From the line below that contains "Click the sanitize_input method name" to the line that contains "This screenshot has height=461, width=1249.", repeat every line exactly, both ends included, and nothing else.

INPUT DATA ▸
╭──
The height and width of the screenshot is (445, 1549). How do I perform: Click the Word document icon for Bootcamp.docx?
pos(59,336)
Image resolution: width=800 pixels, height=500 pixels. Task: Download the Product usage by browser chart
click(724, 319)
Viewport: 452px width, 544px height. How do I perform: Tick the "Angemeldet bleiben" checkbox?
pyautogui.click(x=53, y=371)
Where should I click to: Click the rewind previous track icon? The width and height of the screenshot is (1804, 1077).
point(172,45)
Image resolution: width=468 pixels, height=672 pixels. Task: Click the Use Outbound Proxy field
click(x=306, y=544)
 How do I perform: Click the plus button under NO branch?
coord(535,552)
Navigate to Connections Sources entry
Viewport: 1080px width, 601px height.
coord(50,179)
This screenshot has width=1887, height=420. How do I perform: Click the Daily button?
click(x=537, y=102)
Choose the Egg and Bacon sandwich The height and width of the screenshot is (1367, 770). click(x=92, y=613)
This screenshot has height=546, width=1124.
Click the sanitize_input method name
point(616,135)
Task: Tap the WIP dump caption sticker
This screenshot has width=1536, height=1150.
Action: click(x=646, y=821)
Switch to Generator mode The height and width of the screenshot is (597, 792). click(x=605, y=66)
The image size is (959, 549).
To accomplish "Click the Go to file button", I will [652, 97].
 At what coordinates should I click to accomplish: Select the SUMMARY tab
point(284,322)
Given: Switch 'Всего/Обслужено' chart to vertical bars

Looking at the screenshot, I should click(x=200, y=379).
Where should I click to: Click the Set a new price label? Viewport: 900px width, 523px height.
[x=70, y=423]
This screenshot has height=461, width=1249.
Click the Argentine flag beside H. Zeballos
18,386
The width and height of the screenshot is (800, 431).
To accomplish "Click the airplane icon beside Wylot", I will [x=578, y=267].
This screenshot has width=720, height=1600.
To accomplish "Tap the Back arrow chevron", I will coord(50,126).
╰──
ANSWER SPACE ▸
Click the sanitize_input method name
point(616,135)
Task: Tap the WIP dump caption sticker
This screenshot has width=1536, height=1150.
Action: click(x=646, y=821)
Switch to Generator mode The height and width of the screenshot is (597, 792). click(x=605, y=66)
The image size is (959, 549).
To accomplish "Click the Go to file button", I will [652, 97].
 At what coordinates should I click to accomplish: Select the SUMMARY tab
point(284,322)
Given: Switch 'Всего/Обслужено' chart to vertical bars

Looking at the screenshot, I should click(x=200, y=379).
Where should I click to: Click the Set a new price label? Viewport: 900px width, 523px height.
[x=70, y=423]
This screenshot has height=461, width=1249.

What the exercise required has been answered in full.